Psychoeducation Programs for Caregivers
People who suffer from schizophrenia, autism spectrum disorder, dementia, and other chronic or degenerative diseases require support and treatment. Of course, it’s not just the patient who needs help. Those closest to them need assistance as well. One of the best treatments available, not only for the patient but also for the other people in their lives who act as their caregivers, is psychoeducation (PE). Why is this treatment necessary?
It’s because much of the burden of caring for the patient falls on their family. In many cases, there may only be a single caregiver. Some studies indicate that up to 75 percent of the dependent person’s needs are covered by their family or other close friends. That’s a lot of support!
When you consider the chronic nature of many mental or physical disorders, you can see why it’s not just hard on the patient. Their carer also has a heavy burden to bear.
Problems for caregivers: burnout
The caregiver may realize that their role is necessary and fitting. However, it also involves many lifestyle changes and can pose a risk to their physical and mental health. The carer may not always be aware of the immense stress they’re under. Psychoeducation can help to relieve this exact problem of burnout in caregivers.
Burnout is a complex concept. In this context, it refers to the difficulties that can arise in caring for someone who’s sick. You could summarize these problems in the following list:
- The impact of the caregiving role on the carer and their family member.
- The whole group of physical, psychosocial, and economic problems that may arise for the caregiver.
- The changing experience due to the conditions of care and the situation of the carer.
Treatment options: psychoeducation for caregivers
In recent years, researchers have noted the importance of using PE to assist families, especially the primary caregiver. The focus should be on helping them to avoid or reduce their stress. This helps to relieve the burdens that come with caregiving.
Through a structured program, the goal is to provide the caregiver with the skills and knowledge they need to care for a patient. They’ll also learn to care for themselves better. Within the range of psychosocial treatments available, you’ll find that PE is an outstanding option.

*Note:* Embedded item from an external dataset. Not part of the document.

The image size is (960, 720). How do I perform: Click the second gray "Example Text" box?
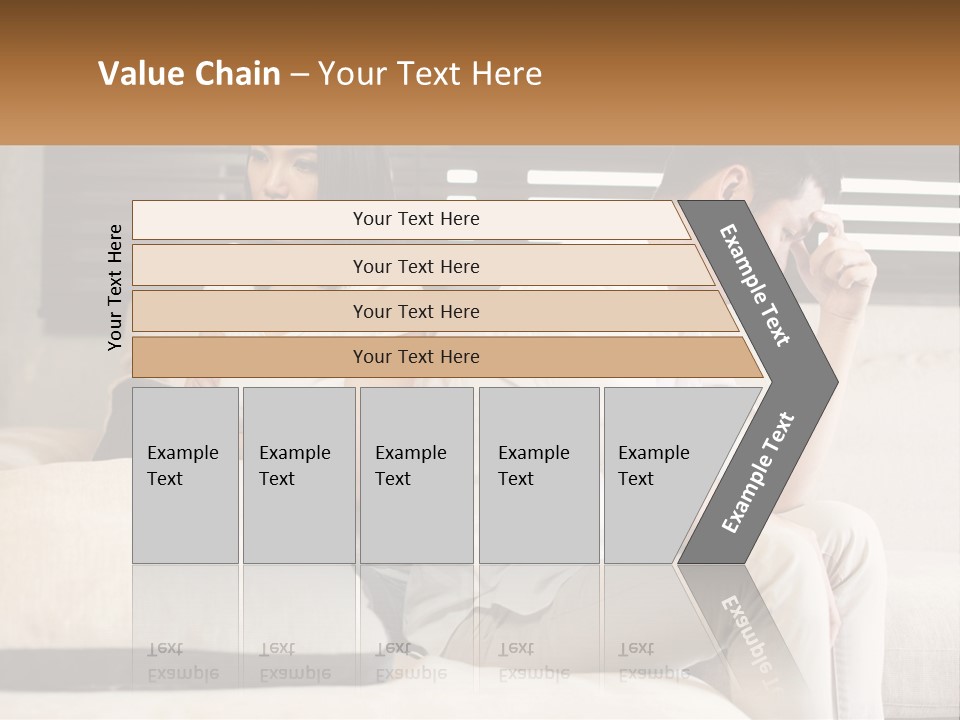[298, 475]
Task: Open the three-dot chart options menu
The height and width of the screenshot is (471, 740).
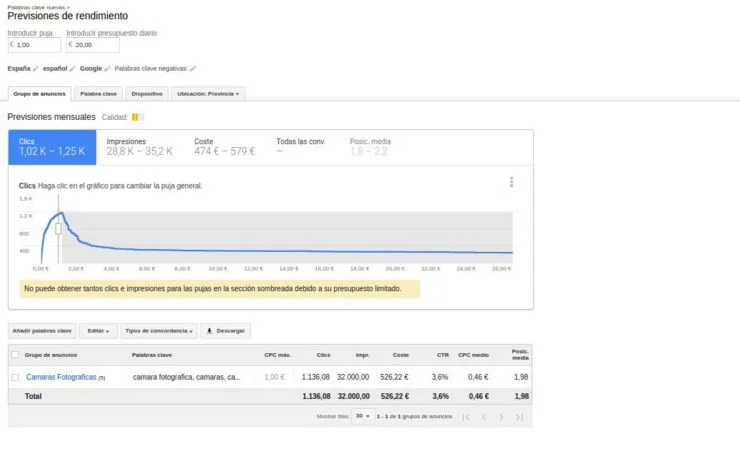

One or more professionals usually oversee the treatment program. The program may last for between seven to 15 sessions, which may be weekly or once every two weeks. The caregiver will have time to practice the skills they learn between sessions. Each session may last between one and two hours. Group sessions are common, and the carer may supplement them with individual consultations.
One of the main goals is to reduce the caregiver’s stress levels. They learn strategies and skills to continue to look after themselves while caring for their family member. Also, during the group sessions, caregivers will learn to better cope with situations that arise during care. Of course, they’ll be able to exchange experiences and receive emotional support.
In a PE treatment program, you’ll note the following three areas:
Education about the patient’s disease
Caregivers will learn about the relationship between dependency, illness, and behavior. That way, they’ll understand that some things the patient may do are a result of the disease not because they want to be difficult.
Learning to take better care of the patient
The caregivers will learn skills to better cope with difficult situations. For instance, they may work on communication with the patient or learn strategies to reduce dysfunctional behavior. They’ll also learn how to manage the patient’s physical and social environment. This can include knowing how to distinguish and eliminate barriers or problems in the patient’s surroundings.
Care for the caregivers
Through education and various techniques, the carer will learn how to look after themselves better. For example, this can include stress management, relaxation and emotional relief techniques, problem-solving, and learning to be assertive.
Is psychoeducation effective for caregivers?
Current studies show that the effectiveness of PE treatments is relative. However, this is due more to the different methods used, which makes it a little difficult to obtain solid evidence. Further research is needed to overcome the current limitations.
Despite this, it’s recognized that psychoeducation programs do have definite benefits for caregivers, and in turn for the patients. These treatments can help the caregiver to reduce dysfunctional behavior. That can help the patient be able to remain at home for longer.